§ **Requirement**
Copy the listing exactly, images excluded.

§ **Data extract**
Segment Open
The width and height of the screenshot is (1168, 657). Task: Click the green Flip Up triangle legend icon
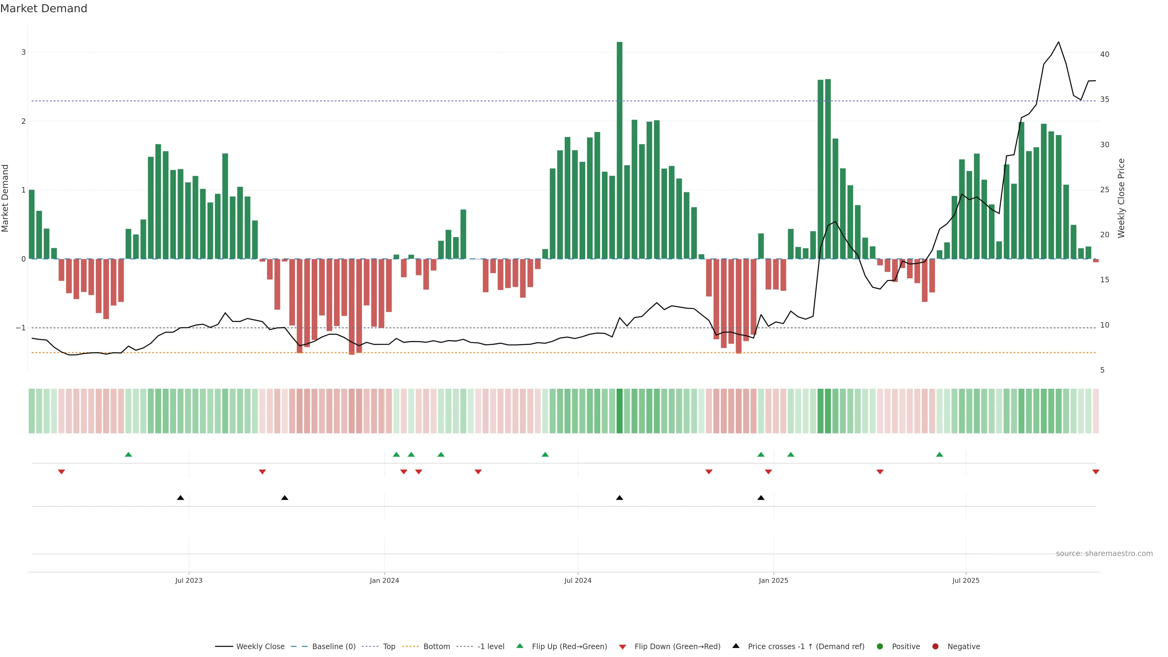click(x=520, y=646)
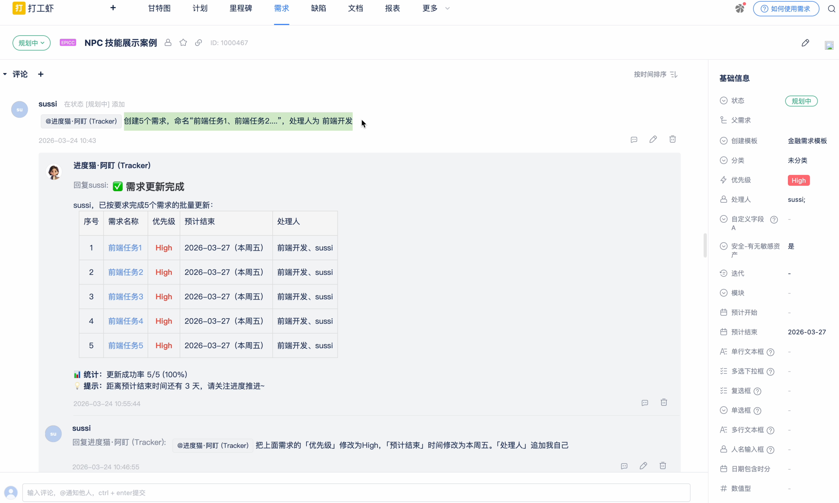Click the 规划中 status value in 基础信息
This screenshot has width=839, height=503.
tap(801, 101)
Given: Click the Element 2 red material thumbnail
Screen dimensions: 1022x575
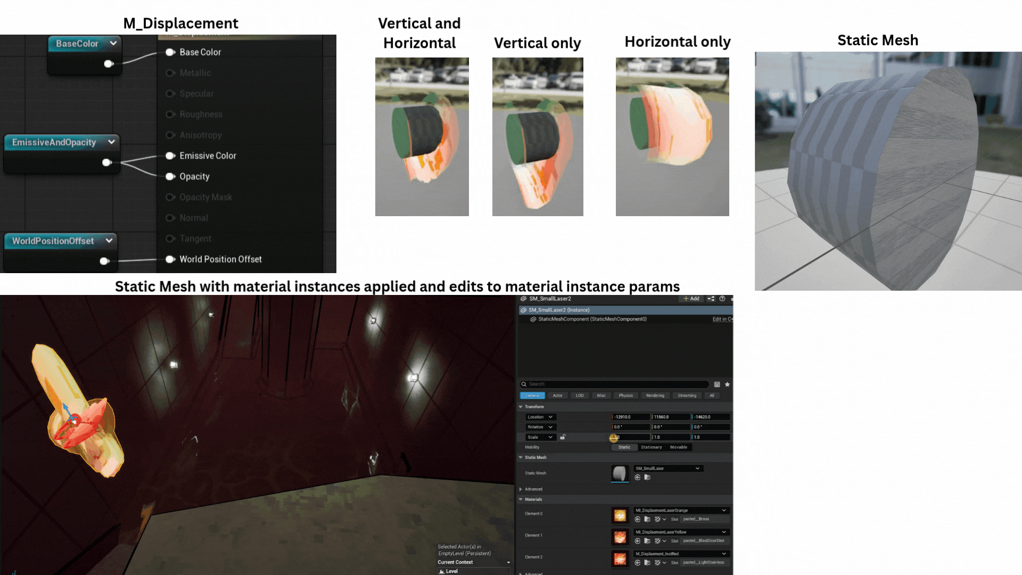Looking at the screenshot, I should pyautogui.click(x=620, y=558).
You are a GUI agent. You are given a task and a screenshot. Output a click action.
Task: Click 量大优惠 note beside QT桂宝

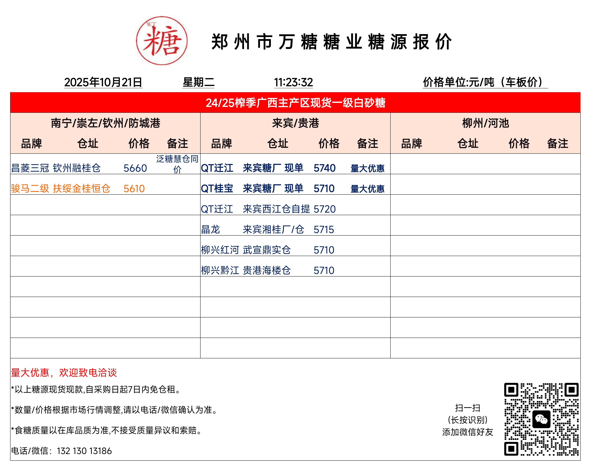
Segment Closed
§ **Result for this exercise**
The width and height of the screenshot is (1168, 657). Task: Click the green Flip Up triangle legend icon
click(x=520, y=646)
Click the 规划中 status value in 基础信息
This screenshot has width=839, height=503.
tap(801, 101)
Given: Click the Element 2 red material thumbnail
Screen dimensions: 1022x575
Looking at the screenshot, I should pyautogui.click(x=620, y=558).
You are a GUI agent. You are given a task and a screenshot. Output a click action.
Task: Click 量大优惠 note beside QT桂宝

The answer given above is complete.